There’s No Crying in Baseball – A League of Their Own
Market shrugged off terrible news without so much as a tear. GDP growth data was released, showing the sharpest quarterly downturn on record, driven by shutdown policies aimed at combating the spread of the coronavirus. The negative GDP growth, however, was better than expected. On the earnings front, half of the S&P 500 companies have now reported earnings with 84% thus far topping expectations. Big tech held the earnings spotlight, with three big tech names (Facebook, Amazon, and Apple) reporting results that were significantly better than expected.

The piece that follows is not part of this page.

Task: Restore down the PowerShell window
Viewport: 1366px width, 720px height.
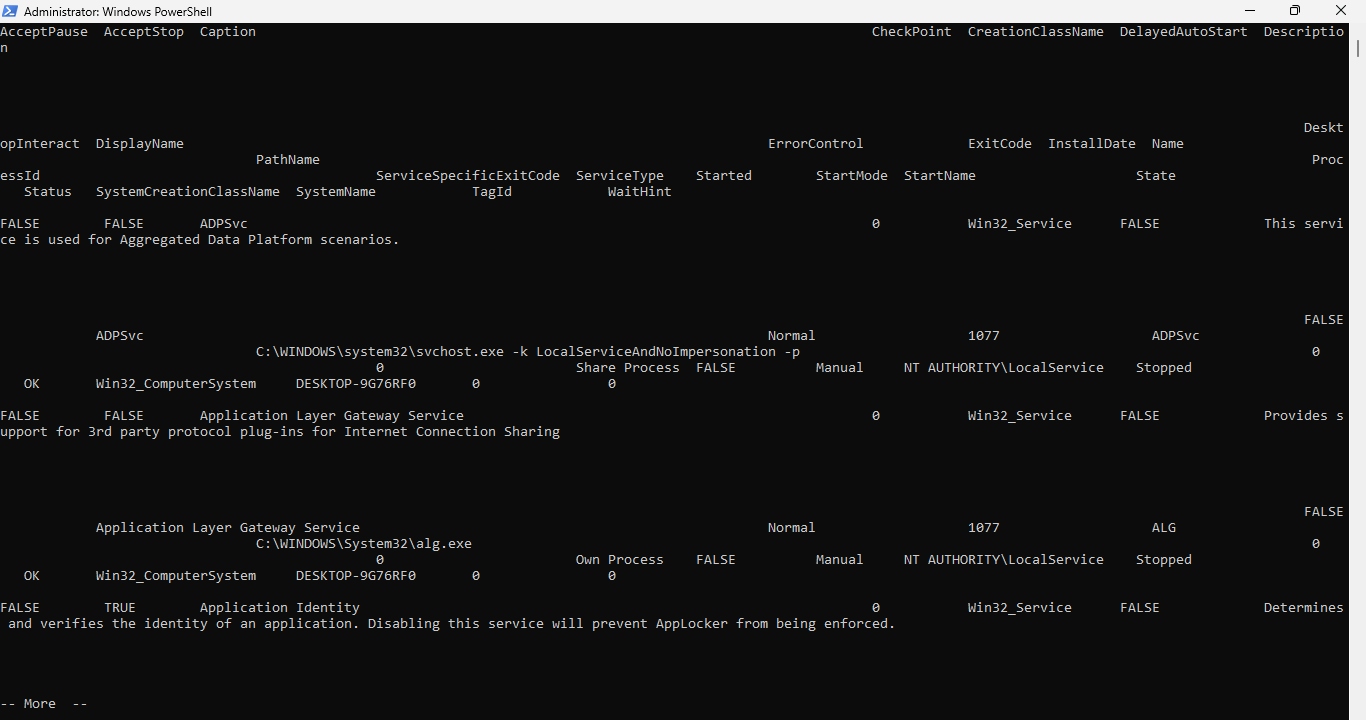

Congress devolved into partisan bickering causing negotiations over a fifth coronavirus relief bill to stall. The Fed calmed markets by again acting as the grown up in the room leaving no doubt that they will make good on their “whatever it takes” promise to support the economic recovery. Federal Reserve officials acknowledged that the path of the virus is the most central driver of the economy and activity is well below pre-pandemic levels. As a result, they will continue to hold interest rates near zero and maintain their bond purchases at least at the current pace.
Sitting on the bench in bonds is not the right call. At current interest rates it will take you 140 years to double your money in bonds. Now is the time if you haven’t already to reduce or even eliminate bonds from your portfolio. Nervousness about the negotiations over the next round of fiscal relief, along with concerns about the sustainability of the rebound, pushed the 10-year yield to its third-lowest closing level (0.54%) on record and the five-year yield to a new record low. Rates may stay around these levels until we get through the pandemic and right now there are far more attractive income oriented investments than bonds.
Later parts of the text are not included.